For all of these exciting aspirations and promise of new technology, the press' reaction to NIF throughout the twelve years of its construction has been often lukewarm, and at worst scornful. Some of this has been deserved, and it is certainly true that the facility's $3.5 billion dollar construction cost is a hard price tag to swallow.

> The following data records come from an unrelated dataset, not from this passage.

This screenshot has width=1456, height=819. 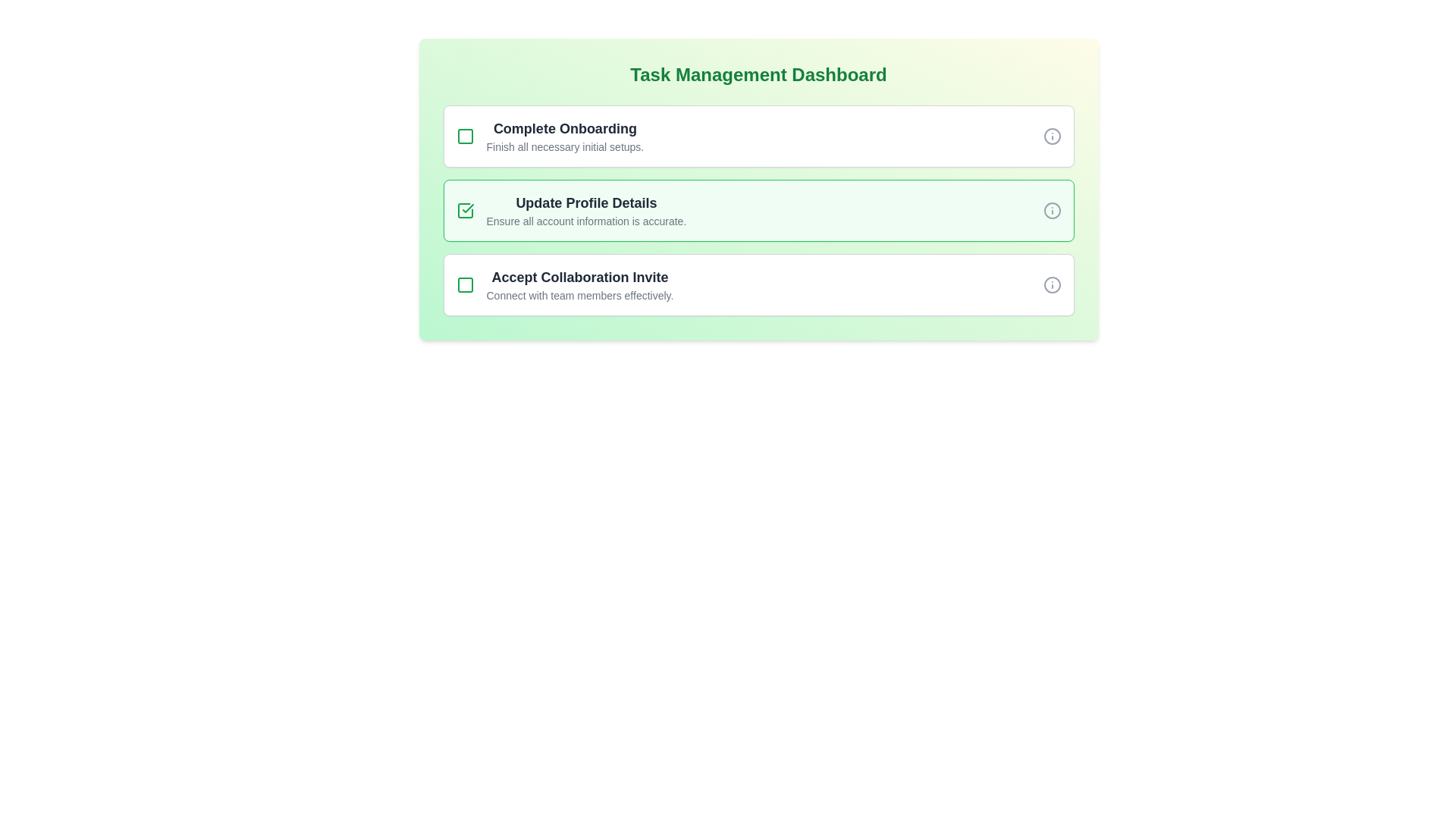 I want to click on the header text label displaying 'Task Management Dashboard', which is styled in bold green font at the top-center of the panel, so click(x=758, y=75).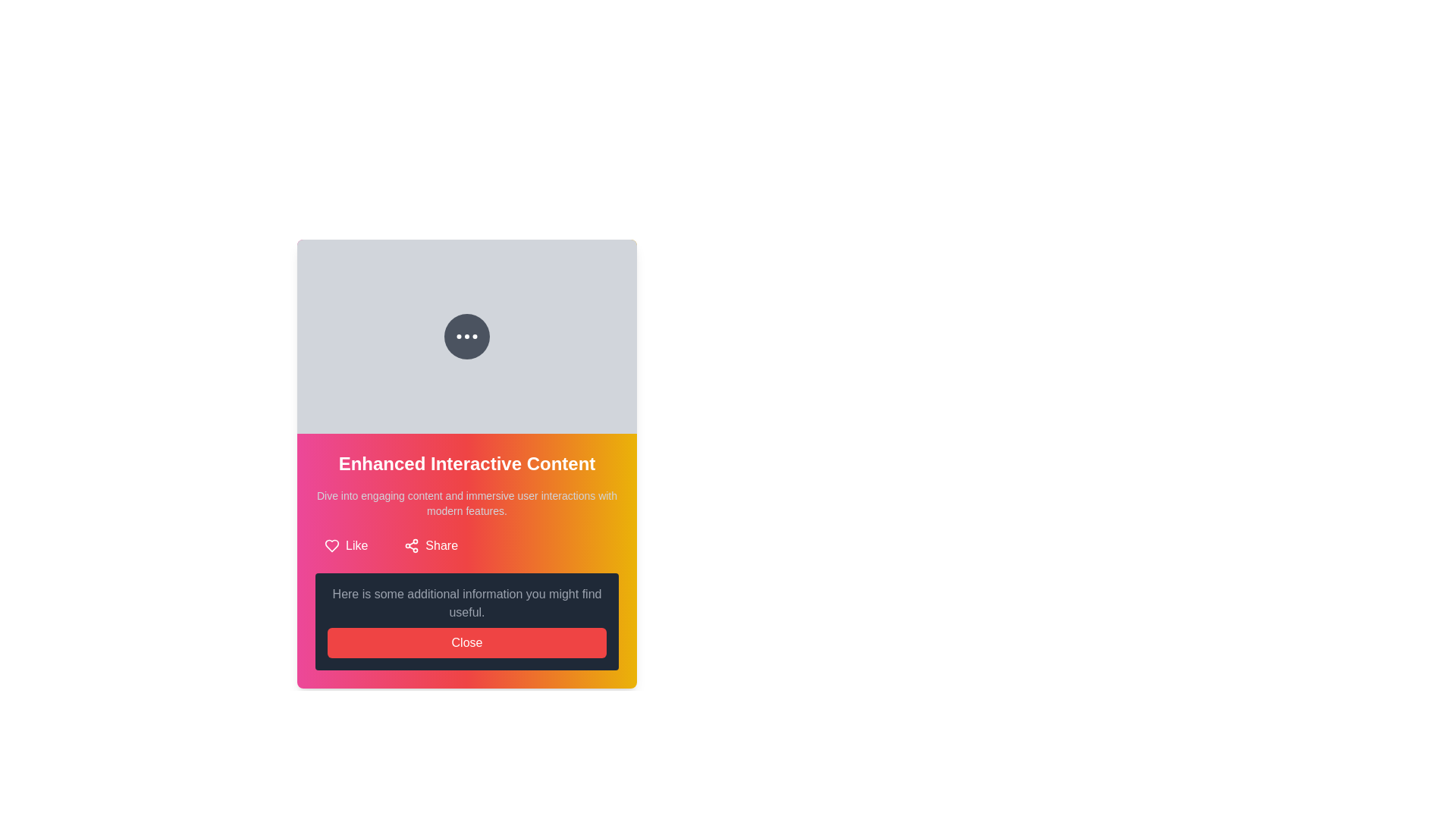  Describe the element at coordinates (466, 503) in the screenshot. I see `the supportive text element located below the title 'Enhanced Interactive Content' and above the 'Like' and 'Share' buttons within the card` at that location.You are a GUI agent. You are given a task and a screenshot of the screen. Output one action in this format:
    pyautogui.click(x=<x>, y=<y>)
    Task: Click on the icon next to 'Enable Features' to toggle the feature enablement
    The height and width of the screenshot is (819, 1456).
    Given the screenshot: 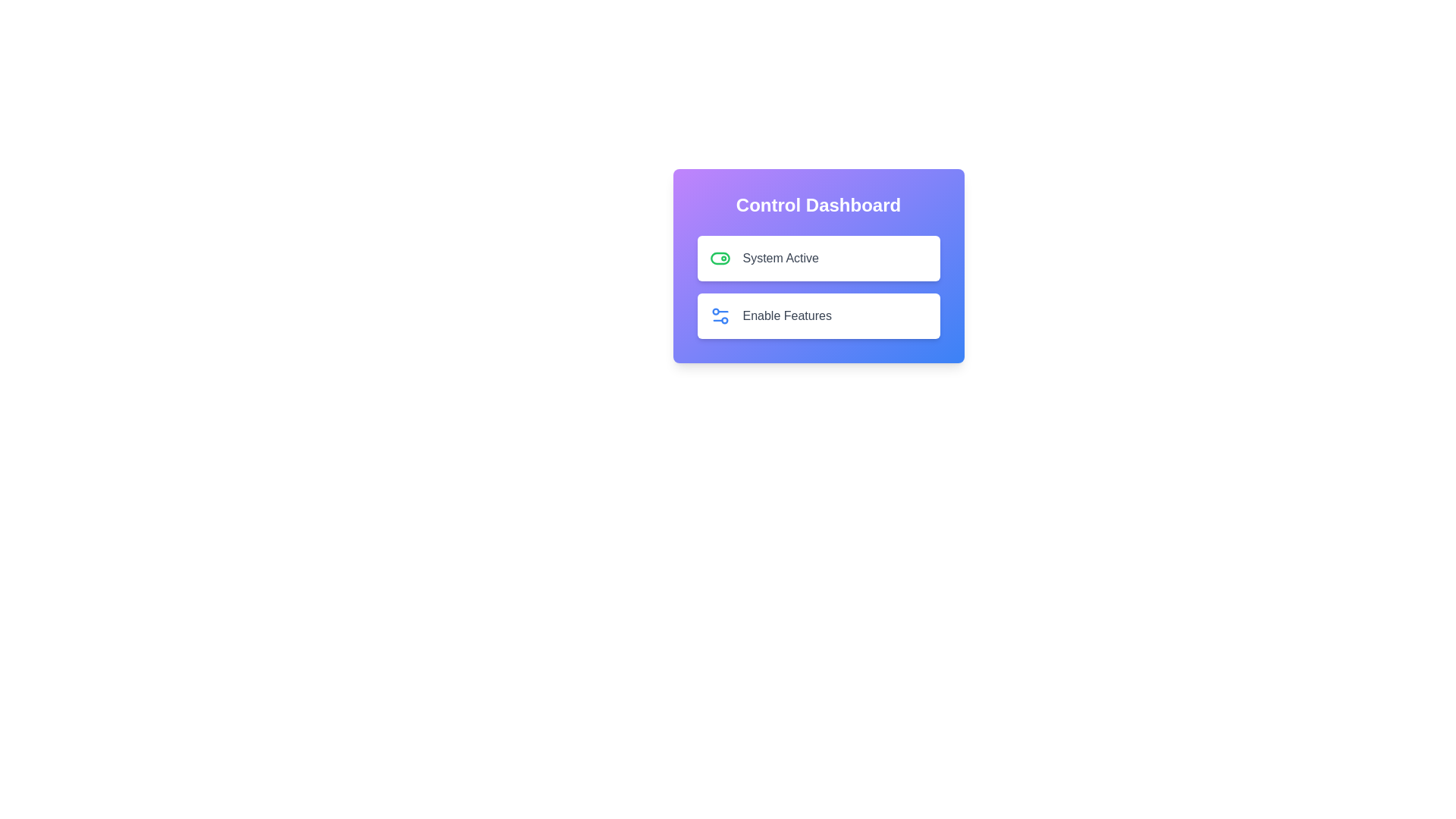 What is the action you would take?
    pyautogui.click(x=719, y=315)
    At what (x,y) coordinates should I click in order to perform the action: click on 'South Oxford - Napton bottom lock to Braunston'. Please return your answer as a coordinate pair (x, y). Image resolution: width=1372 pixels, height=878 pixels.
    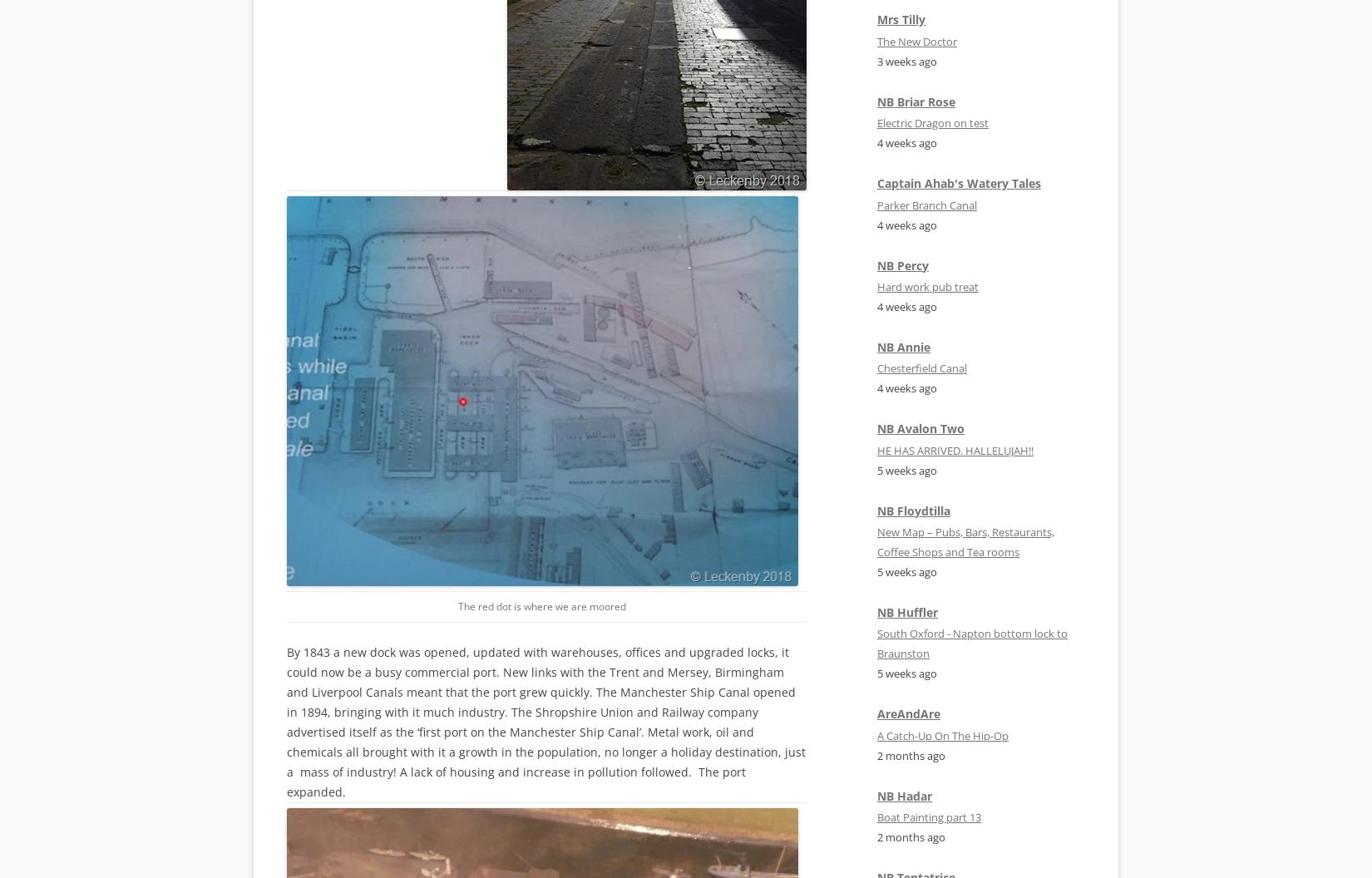
    Looking at the image, I should click on (972, 643). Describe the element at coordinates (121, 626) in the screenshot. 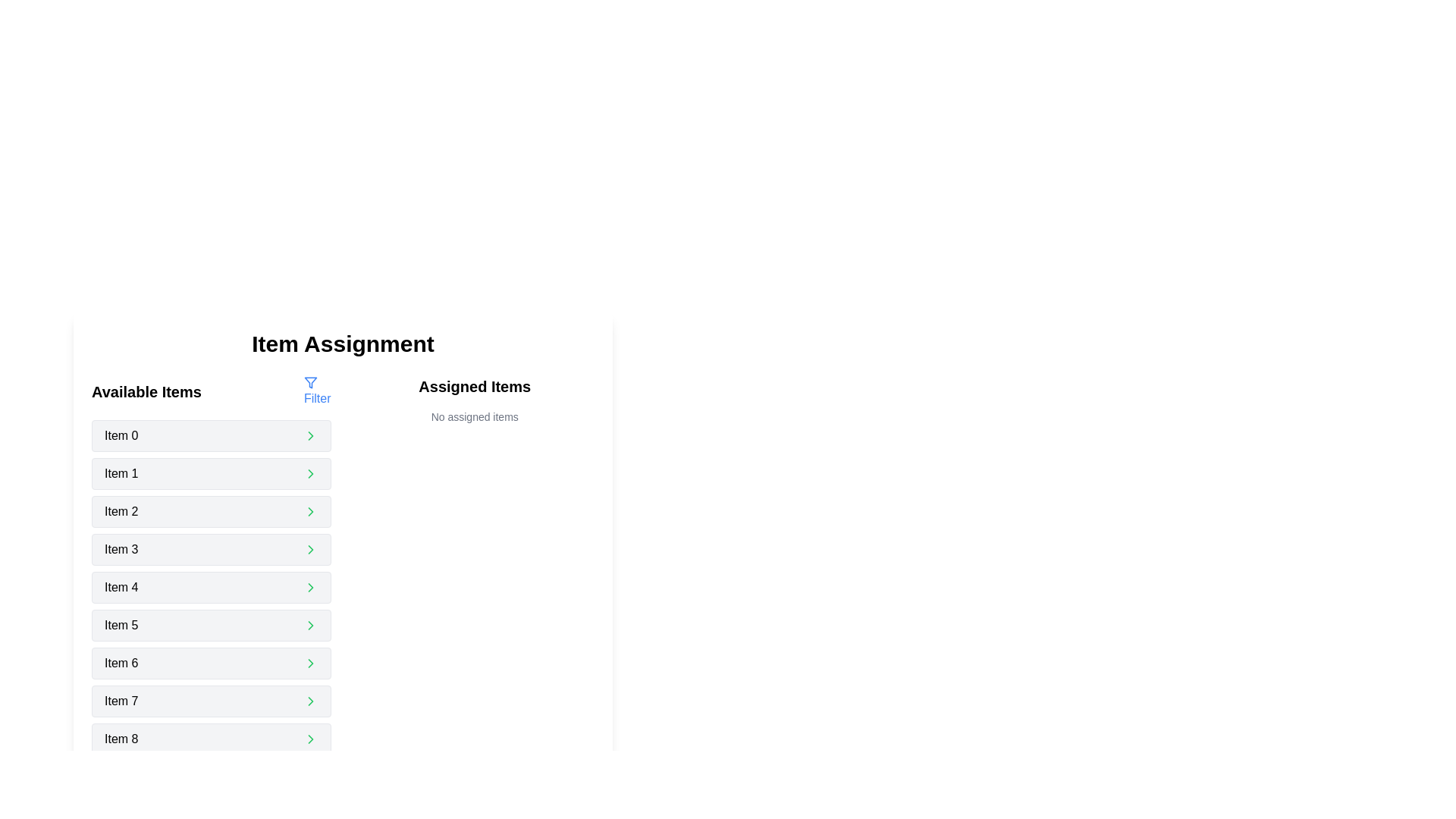

I see `the Text Label displaying 'Item 5', which is located in the left panel under 'Available Items' as the sixth item in a vertical list` at that location.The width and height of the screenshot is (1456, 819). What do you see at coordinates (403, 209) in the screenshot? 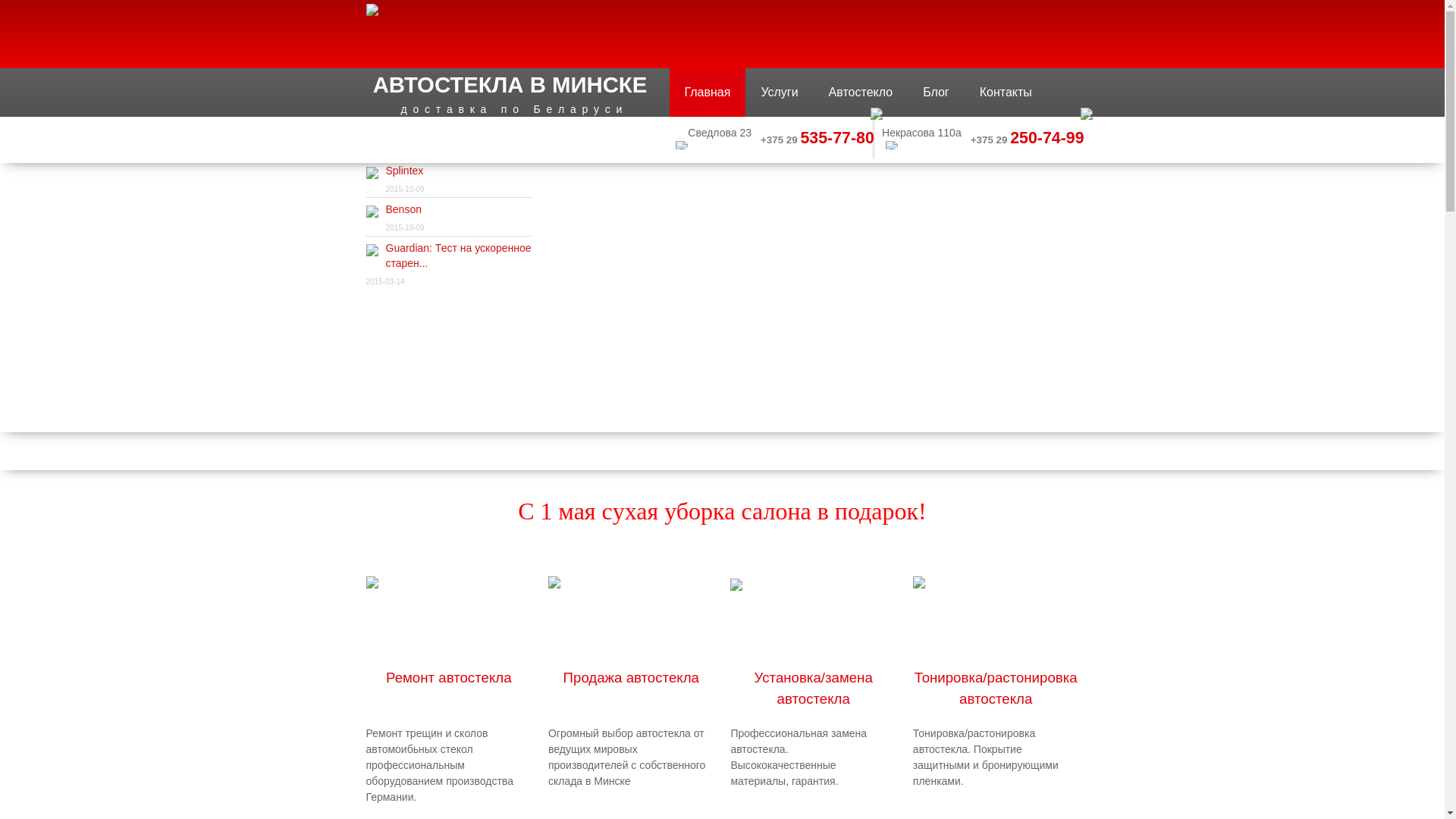
I see `'Benson'` at bounding box center [403, 209].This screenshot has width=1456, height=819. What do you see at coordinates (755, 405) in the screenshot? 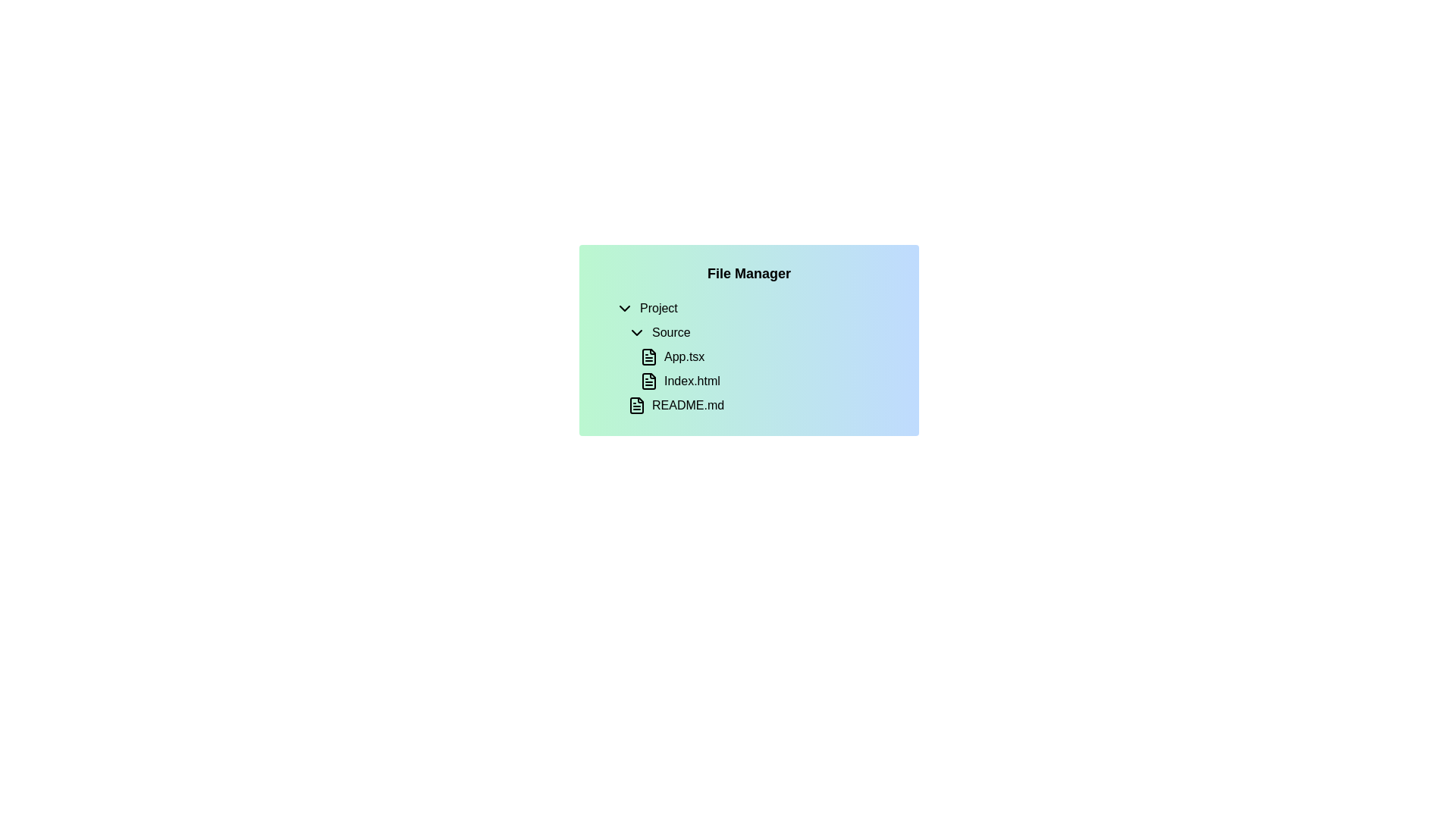
I see `the 'README.md' file item` at bounding box center [755, 405].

However, NIF is a worthy scientific cause and might well turn out to be an excellent investment. To put things a little bit into perspective, other large science projects are similarly expensive. The Large Hadron Collider (LHC) at CERN and the Hubble Space Telescope have both been estimated at about $6 billion. Dianne Feinstein argued in the past (and reminded the audience at Friday's dedication) that Enron needlessly cost $9 billion during the California Energy Crisis. Put another way, with $9 billion you could (a) experience rolling blackouts while Enron power traders cheer for wildfires ravaging your countryside, or (b) assemble the world's most powerful laser and use it to bring the nation to the brink of being able to replicate, in a controlled manner, the sorts of reactions that power the Sun. Twice.